This repo contains my solution for the Kaggle HMS - Harmful Brain Activity Classification
competition.
This first commit contains my solution and the steps to reproduce, but future versions will be modified as I extend this project a little bit over the next couple of months to explore some ideas on interpretability, generalizability, and to reproduce other competitors solutions.
To reproduce all of the steps that I took for my final solution, first clone this library with:
$ git clone https://github.com/ryanirl/hbac.git
$ cd hbac
Then, download the Kaggle dataset
and then unpack it into ./data/
(such that for example ./data/train_eeg/
is a valid directory).
Once this has been completed, you'll need to preprocess the dataset by running the following commands.
Note
This will take ~25 minutes to complete depending on your hardware.

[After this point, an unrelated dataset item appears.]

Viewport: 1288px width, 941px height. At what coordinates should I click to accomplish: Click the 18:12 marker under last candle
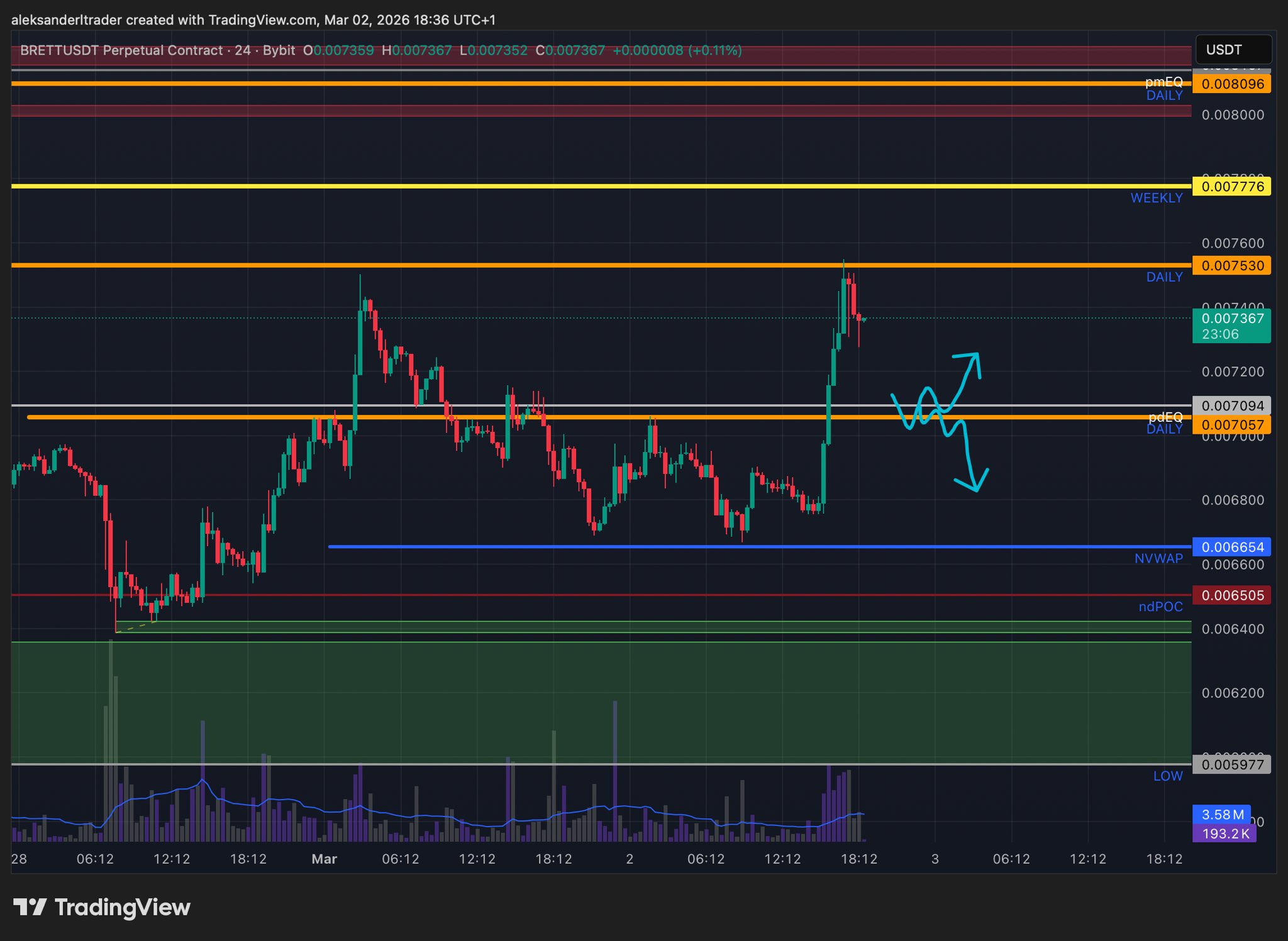(x=859, y=859)
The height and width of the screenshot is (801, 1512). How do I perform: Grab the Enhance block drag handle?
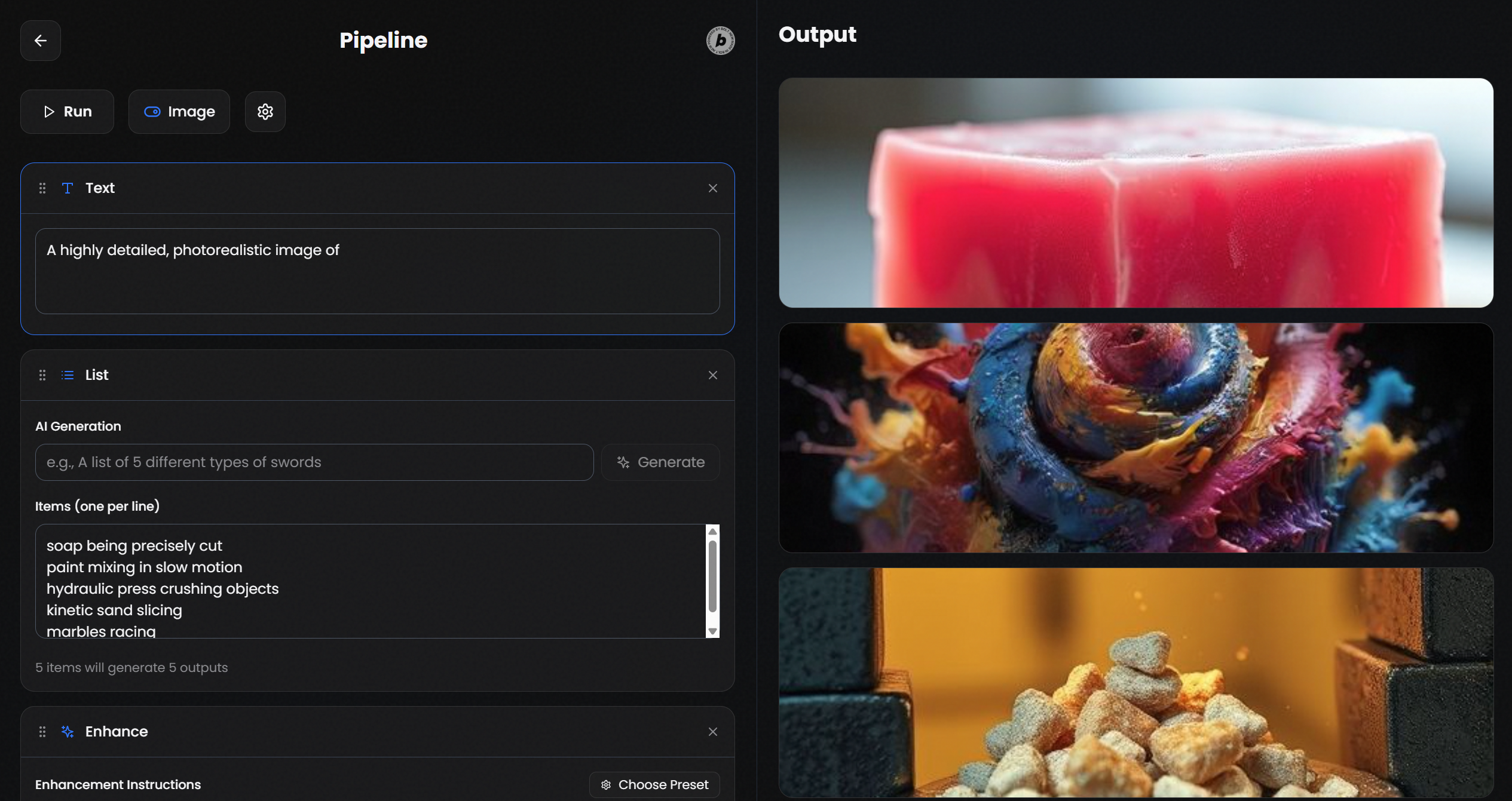pos(42,732)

$ preprocess.py -i ./data/ --modality eeg --num_workers 4
$ preprocess.py -i ./data/ --modality eeg_spectrogram --num_workers 4
$ preprocess.py -i ./data/ --modality spectrogram --num_workers 4
Finally, once the data is downloaded and preprocessed, you can start training the models. Training a single fold takes about 4 hours to train from scratch. Since the dataset had high variance, and performance greatly improved with ensembling, I chose to use a 10-fold GroupKFold ensemble for my final solution. Training was originally performed on a single GTX 1070 8GB and takes ~40 hours to complete (4 hours per fold times 10 folds). To see the results of each model read my writeup.
Note
In retrospect, very similar performance can be achieved by using just the raw 1D
EEG model without the mid
and ekg
information. Additionally, maybe including
the EEG spectrograms was a bit overkill.
To train the each model, run the following commands:
$ sh scripts/train_eeg.sh
$ sh scripts/train_eeg_spec.sh
$ sh scripts/train_spectrogram.sh
$ sh scripts/train_multimodal.sh
Note: The above scripts will train a single fold, not 10 folds. If you want to train your will need to perform the following changes:
# Remove these two lines
train_stage_1 0 10
train_stage_2 0 10
# Replace them with this, which will train on all folds.
for i in `seq 0 9`
do
train_stage_1 "$i" 10
train_stage_2 "$i" 10
done
Unless stated otherwise in specific file, the license is Apache 2.0.